In this article, I’ll share six keys to applying in-depth research and analysis to achieve better outcomes in User Experience and career exploration.

1. Dive deeply enough.

In both UX research and career exploration, it’s necessary to dive deep enough to gather foundational data and discover insights that can lead to truly innovative and effective long-term results—meaningful results that last instead of short-term patches that don’t solve a problem at a deep enough level. Short-term, quick approaches might initially seem more efficient. You might save time, energy, and money in the short term by doing a quicker evaluation. But the extra time, energy, and money you fail to invest up front often result in headaches, unsatisfactory solutions, and incessant adjustments in the future, leading to more wasted time, energy, and money.

Apply this adage: Go slow to go fast.

I would add: Go deep to go further.

In UX research—especially foundational research—it’s necessary to move beyond any current product or user-interface design. So, instead of evaluating the current user interface, you need to move past the existing solution to explore the underlying user needs that the product is trying to solve. To understand users’ underlying needs, take a step back and explore the problem more deeply. The current product may not address the user’s true needs. By investing some extra time and energy in foundational research, you can ensure that the product’s functionality and design meet users’ needs and are built on the right foundation.
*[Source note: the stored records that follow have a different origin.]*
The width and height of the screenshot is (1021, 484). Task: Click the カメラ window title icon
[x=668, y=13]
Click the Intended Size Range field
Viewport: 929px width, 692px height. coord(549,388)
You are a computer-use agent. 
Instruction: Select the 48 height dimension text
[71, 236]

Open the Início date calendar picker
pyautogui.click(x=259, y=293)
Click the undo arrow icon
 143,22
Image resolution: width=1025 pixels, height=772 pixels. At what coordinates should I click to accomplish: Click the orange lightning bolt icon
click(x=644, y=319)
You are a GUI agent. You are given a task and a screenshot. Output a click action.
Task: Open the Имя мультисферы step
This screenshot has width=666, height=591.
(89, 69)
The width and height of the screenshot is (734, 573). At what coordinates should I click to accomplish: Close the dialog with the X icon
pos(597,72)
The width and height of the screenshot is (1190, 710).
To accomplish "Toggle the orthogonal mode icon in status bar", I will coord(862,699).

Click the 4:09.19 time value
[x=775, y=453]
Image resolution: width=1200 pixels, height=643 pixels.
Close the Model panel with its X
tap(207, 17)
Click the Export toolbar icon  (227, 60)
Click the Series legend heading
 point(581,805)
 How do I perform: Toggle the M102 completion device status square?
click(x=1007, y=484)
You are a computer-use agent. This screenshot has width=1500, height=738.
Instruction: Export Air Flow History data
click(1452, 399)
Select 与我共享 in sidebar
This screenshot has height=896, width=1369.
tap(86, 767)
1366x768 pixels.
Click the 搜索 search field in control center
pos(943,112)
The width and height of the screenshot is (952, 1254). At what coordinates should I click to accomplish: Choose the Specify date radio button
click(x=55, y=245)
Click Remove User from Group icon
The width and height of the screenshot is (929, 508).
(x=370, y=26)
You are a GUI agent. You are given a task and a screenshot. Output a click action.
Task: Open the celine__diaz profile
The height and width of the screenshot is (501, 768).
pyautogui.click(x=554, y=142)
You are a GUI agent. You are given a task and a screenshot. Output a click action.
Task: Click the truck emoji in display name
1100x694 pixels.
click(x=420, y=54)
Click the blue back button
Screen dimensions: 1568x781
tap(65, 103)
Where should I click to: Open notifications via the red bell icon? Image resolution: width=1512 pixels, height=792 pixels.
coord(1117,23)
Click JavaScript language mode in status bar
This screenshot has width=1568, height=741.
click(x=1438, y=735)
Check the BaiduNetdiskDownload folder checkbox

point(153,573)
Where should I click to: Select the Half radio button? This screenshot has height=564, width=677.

Similarly, in career exploration, rather than evaluating a person’s current or past work—as most people or counselors tend to do—set the current work situation aside for the present so you can explore the underlying needs that work should meet for that person. What are the person’s values? What does that person love doing? What are his or her passions and interests? What are that person’s natural talents and strengths? What is that person’s unique operating manual—the person’s personality patterns.

When people do not like their work, that indicates their work is misaligned with their unique blueprint and operating manual. To help someone discover work they truly love, you must take the time to fully explore and understand the ingredients that would make a great career for that person—before considering the current or past careers. This is why, in my approach to career exploration, I don’t need to look at my clients’ resumes. Nor do I consider the types of careers that are out there before looking at what need the solution—that is, the career—is trying to solve.

This approach to discovering a person’s most fulfilling career is a bottom-up rather than a top-down approach, as the diagram in Figure 1 shows.

Figure 1—Discovering a person’s most fulfilling career
Discovering a person's most fulfilling career

The process of discovering a person’s most fulfilling career comprises the following steps:

  1. Identify the person’s unique blueprint, or authentic self.
  2. Discover the person’s life purpose.
  3. Identify the career that is in alignment with your learnings from steps 1 and 2.

2. Expand the scope of research.

In the domains of both UX research and career exploration, you need to expand not only the depth, but also the scope of your research to reveal unforeseen data and opportunities that can have a significant impact on outcomes—whether on product and design strategy or on your career path. To get different, more effective, more innovative results that will stick, you need to think outside the box you’re currently in. If you limit the scope of your research to the current state and, thus, operate within the same box, you’ll get the same types of results.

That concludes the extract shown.